EXTRACTED MATERIAL below:

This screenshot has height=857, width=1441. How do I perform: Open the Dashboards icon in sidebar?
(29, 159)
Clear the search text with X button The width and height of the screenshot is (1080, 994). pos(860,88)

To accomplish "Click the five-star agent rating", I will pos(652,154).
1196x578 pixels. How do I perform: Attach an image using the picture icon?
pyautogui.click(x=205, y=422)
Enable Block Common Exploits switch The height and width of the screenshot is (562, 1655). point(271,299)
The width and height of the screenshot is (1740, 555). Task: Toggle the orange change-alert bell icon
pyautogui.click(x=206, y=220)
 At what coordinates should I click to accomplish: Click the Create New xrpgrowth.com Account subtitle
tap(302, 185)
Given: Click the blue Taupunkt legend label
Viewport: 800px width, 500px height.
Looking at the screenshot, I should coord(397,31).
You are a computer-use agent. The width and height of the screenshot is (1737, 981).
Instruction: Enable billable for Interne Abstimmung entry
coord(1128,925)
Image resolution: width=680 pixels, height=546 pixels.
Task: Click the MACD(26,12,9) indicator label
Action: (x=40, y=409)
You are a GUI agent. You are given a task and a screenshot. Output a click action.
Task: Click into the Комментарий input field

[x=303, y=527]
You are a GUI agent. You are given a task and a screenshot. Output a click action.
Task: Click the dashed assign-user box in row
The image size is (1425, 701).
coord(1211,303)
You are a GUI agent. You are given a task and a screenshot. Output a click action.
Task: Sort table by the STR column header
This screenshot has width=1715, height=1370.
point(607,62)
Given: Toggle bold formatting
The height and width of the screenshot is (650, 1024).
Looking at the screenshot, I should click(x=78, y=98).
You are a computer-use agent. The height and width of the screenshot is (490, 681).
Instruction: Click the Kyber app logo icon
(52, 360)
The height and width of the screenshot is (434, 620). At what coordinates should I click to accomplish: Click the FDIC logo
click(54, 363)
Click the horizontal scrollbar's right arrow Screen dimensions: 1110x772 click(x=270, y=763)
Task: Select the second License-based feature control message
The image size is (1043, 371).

End of EXTRACTED MATERIAL.

* EXERCISE PROMPT
Each line in the data that holds the string "computer" should be found and copied.

* THE COMPLETED TASK
You are a computer-use agent. The width and height of the screenshot is (1737, 981).
You are a computer-use agent. The height and width of the screenshot is (490, 681).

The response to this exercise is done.